= Task objective =
Retype, word for word, the line holding "Given: Open the" and every line below it to the end of the listing. Leave out the pictures.

= The data =
++++++++
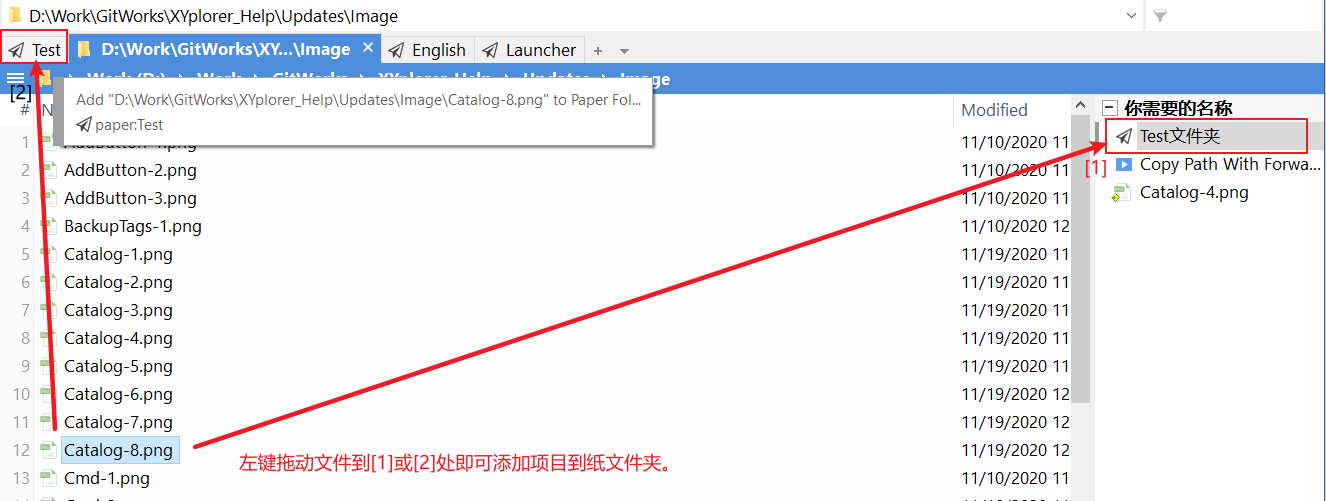Open the tab list dropdown arrow
1326x501 pixels.
(x=625, y=50)
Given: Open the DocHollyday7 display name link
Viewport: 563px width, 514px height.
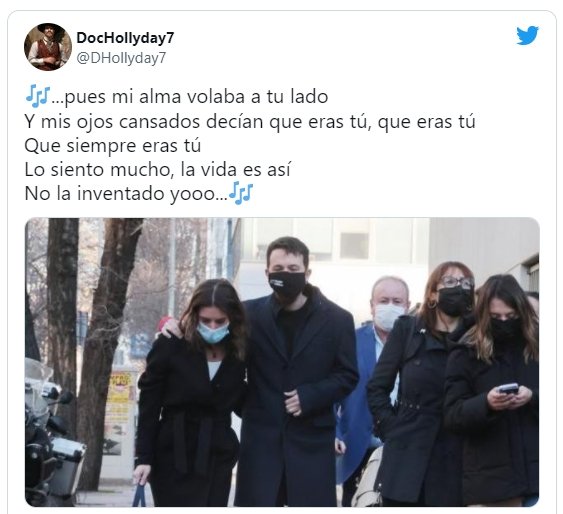Looking at the screenshot, I should click(125, 38).
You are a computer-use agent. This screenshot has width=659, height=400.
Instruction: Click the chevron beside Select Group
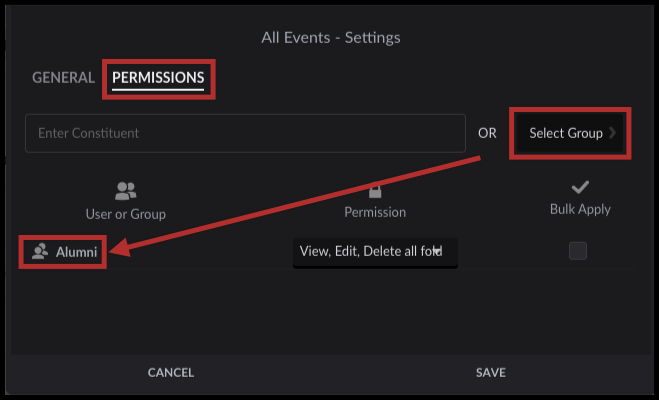tap(613, 133)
++++++++
= Exercise result =
Given: Open the DocHollyday7 display name link
Viewport: 563px width, 514px height.
Looking at the screenshot, I should click(125, 38).
You are a computer-use agent. This screenshot has width=659, height=400.
Instruction: Click the chevron beside Select Group
tap(613, 133)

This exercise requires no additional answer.